-- START OF EXCERPTED PASSAGE --
Suppose I told a painter to paint a tree. The same tree. What would he paint?
Well, there are many variables. The time of day affects the lighting. If he paints in the morning or afternoon, the tree will present a different aspect.
It is clear, partly cloudy, or overcast? Sunny, rainy, misty, or snowy?
He can position himself closer to the tree or farther away. That will affect the appearance of the tree.
He can take up a wide range of different positions along the 360º perimeter of the tree. That will affect the appearance of the tree.
Maybe he can paint the tree from a hill, looking down–or paint the tree from below, looking up.
Whether he paints the tree in spring, summer, fall, or winter will affect the appearance of the tree.
He has to decide how much foreground and background to include in his painting.
Does the sky have clouds? What about the grass? Weeds and wildflowers? Squirrels? Birds?
He could produce hundreds of different paintings of the same tree i n just one year.
And even then he's only capturing the visual aspect of the tree. What it looks like on the outside. He's not even showing us what it looks like on the inside.
Moreover, his painting doesn't capture other sensory properties of the tree. The texture of the tree. What the bark fees like. Or the leaves. And the leaves feel different in spring or autumn.
-- END OF EXCERPTED PASSAGE --
-- START OF DATASET CONTENT --
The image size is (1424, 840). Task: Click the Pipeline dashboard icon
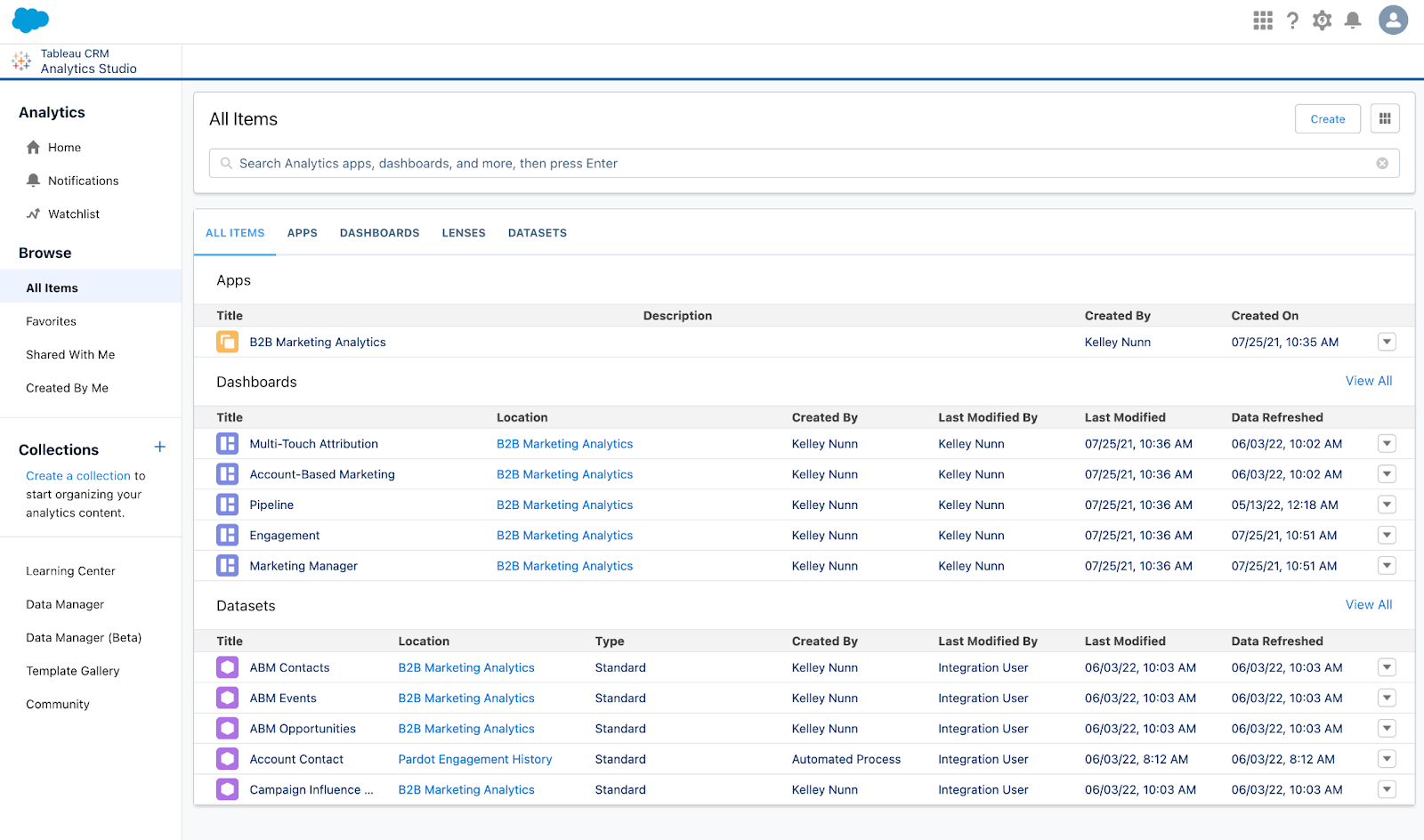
-- END OF DATASET CONTENT --
• _DIRECTIVE 1_: In the passage about painting a tree, why could the painter produce "hundreds of different paintings of the same tree"? Answer in one to three sentences.
• _DIRECTIVE 2_: Pick up the passage about painting a tree after its last sentence and keep it going.

• _EXPECTED OUTPUT 1_: Many variables change how the same tree looks. These include the time of day and the weather, how near or far he stands, where he positions himself around the tree, whether he looks down from a hill or up from below, and the season. His choice of how much foreground and background to include matters too.

• _EXPECTED OUTPUT 2_:
What the tree sounds like when the wind blows. The fluttering leaves. The creaking boughs.
Or the fragrance of the tree. Or the fragrance of the meadow in which the tree is planted.
Or other ambient sounds which are part of the painter's experience. The sound of birds, cars, airplanes, radios, cellphones–in the background.
Or what the grass feels like under his feet. Or the air temperature.
Much of this we register at a subconscious level.
What if, instead of one painter, you asked two painters to paint the same tree.
In addition to all the variables I just mentioned, different painters have different styles.
They also find different aspects of the tree interesting to paint. Focus on different details. Amplify some details while ignoring others.
Are these contradictory depictions of the same tree? Are they erroneous?